By: Susan Ruediger, CEO, CMT Research Foundation
Our lives have changed so much in just eight short weeks. As I’ve spoken with members of our CMT community, the fear and uncertainty we feel as people who are considered “vulnerable” are palatable.
“It takes me twice as long as the average person to grocery shop. Do I want to be exposed for that long?”
“I don’t think my lungs are compromised by CMT, but could they be if I get COVID-19?”
“I find solace in my daily walk, but what about those in our community who can’t walk? How do they get out of their four walls?”

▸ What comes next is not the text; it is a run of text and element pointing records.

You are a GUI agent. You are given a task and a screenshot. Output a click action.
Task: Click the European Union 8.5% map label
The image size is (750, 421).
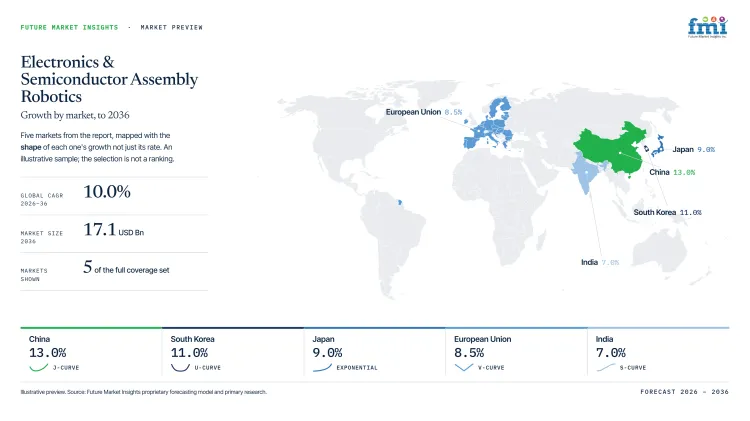pos(424,112)
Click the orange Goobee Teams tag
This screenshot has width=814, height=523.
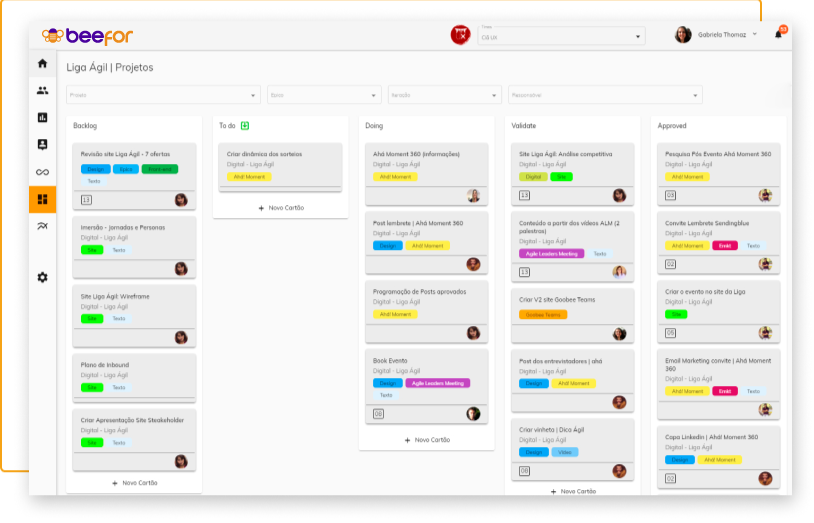pos(543,315)
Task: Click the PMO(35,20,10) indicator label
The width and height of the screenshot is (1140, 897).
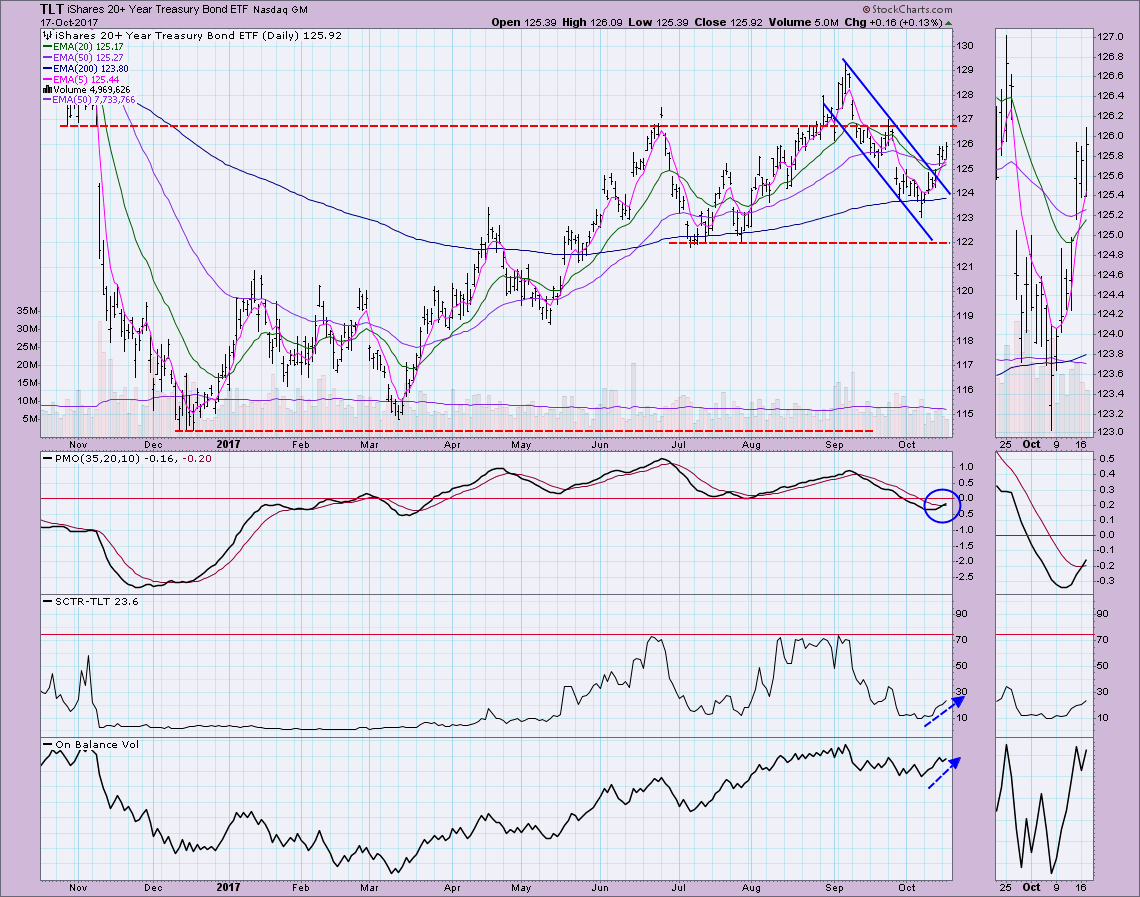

These are just a few of the concerns CMT patients have recently shared with me. As a woman living with CMT myself, being socially isolated has stirred up personal doubts and fears that I didn’t realize I was carrying.
After weeks of being quarantined at home with my family, I’ve watched my extroverted daughter struggle with loneliness as an only child. The pain from not being able to grow our family because of choices we made due to my CMT has resurfaced during this pandemic. As a young girl, I dreamed of having a large family. My husband and I chose to have a child naturally. Thankfully, our 16-year-old daughter Emily was born without CMT. When we later learned about in vitro fertilization and the ability to avoid CMT in future children, we pursued that path for having more children. After several rounds of IVF and many heart-wrenching, failed pregnancies, we finally abandoned the notion of expanding our family. We were heartbroken, but grateful for our beautiful daughter.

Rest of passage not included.